Work to complete
Below are the entries; give again exactly the lines from the one mentioning "Given: Expand the Terminal selection dropdown" through the one mentioning "This screenshot has width=834, height=543.", inclusive.

Input material
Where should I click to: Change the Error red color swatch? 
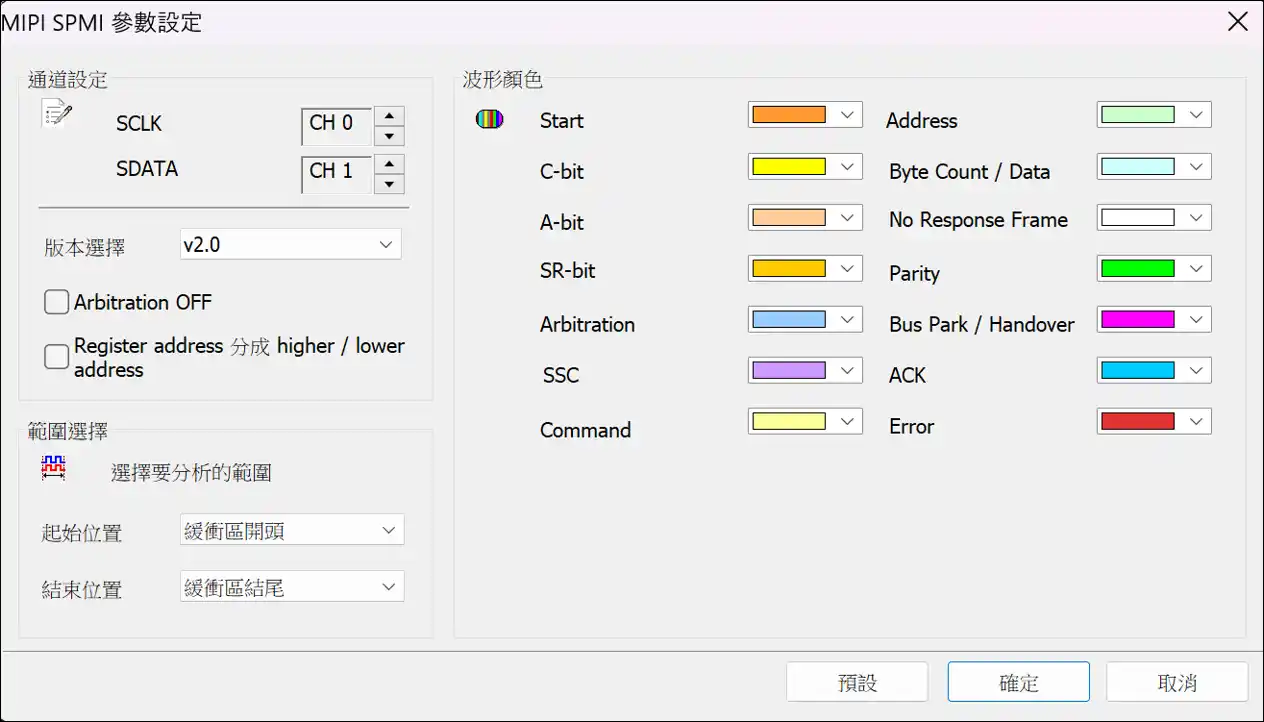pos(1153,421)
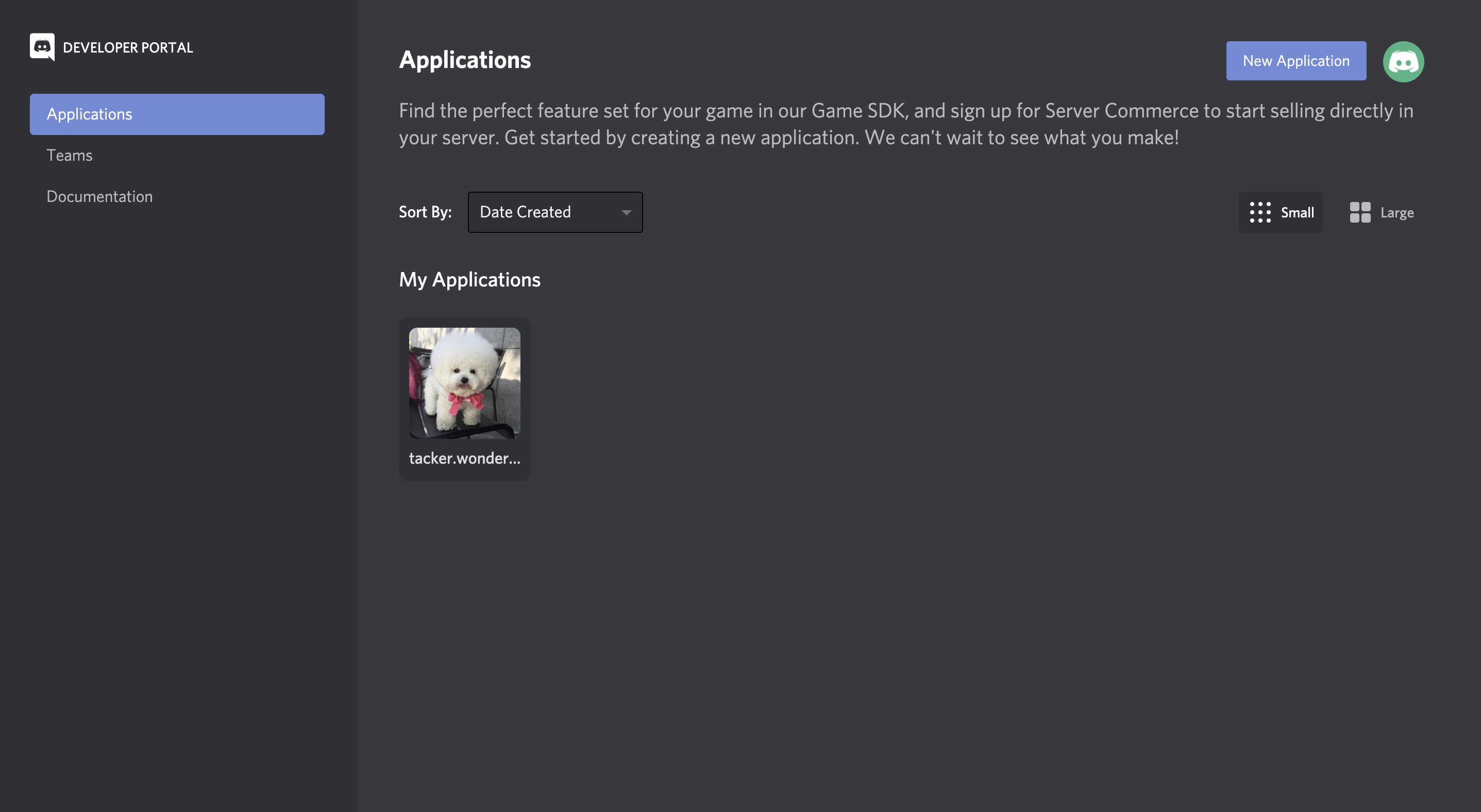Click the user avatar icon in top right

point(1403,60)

---

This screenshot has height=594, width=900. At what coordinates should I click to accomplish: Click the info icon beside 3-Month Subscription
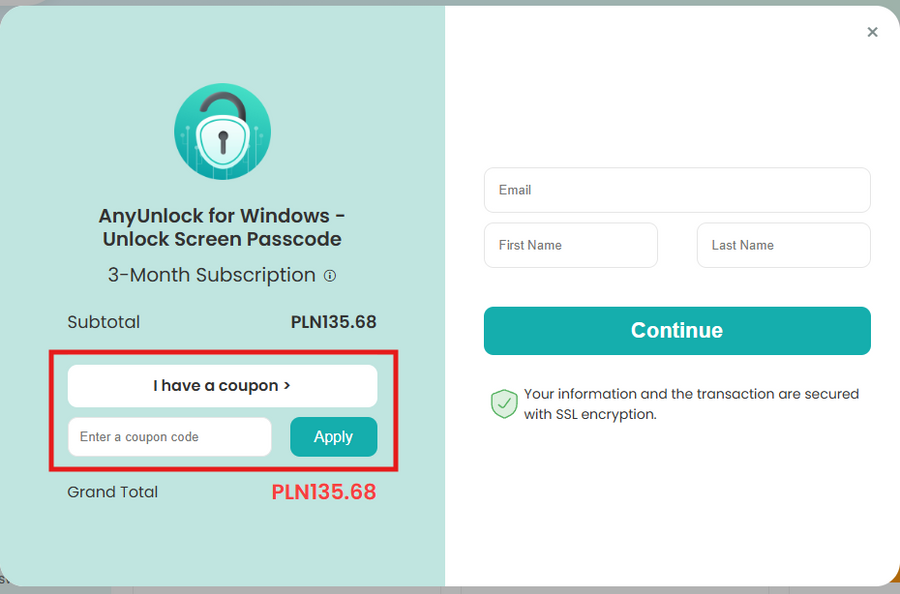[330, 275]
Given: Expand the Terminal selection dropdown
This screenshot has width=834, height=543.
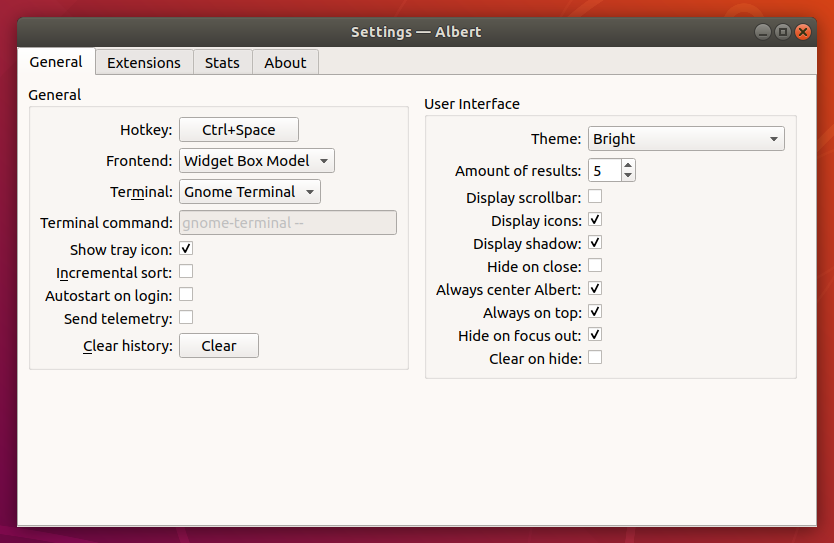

Your solution
Given: Expand the Terminal selection dropdown
This screenshot has width=834, height=543.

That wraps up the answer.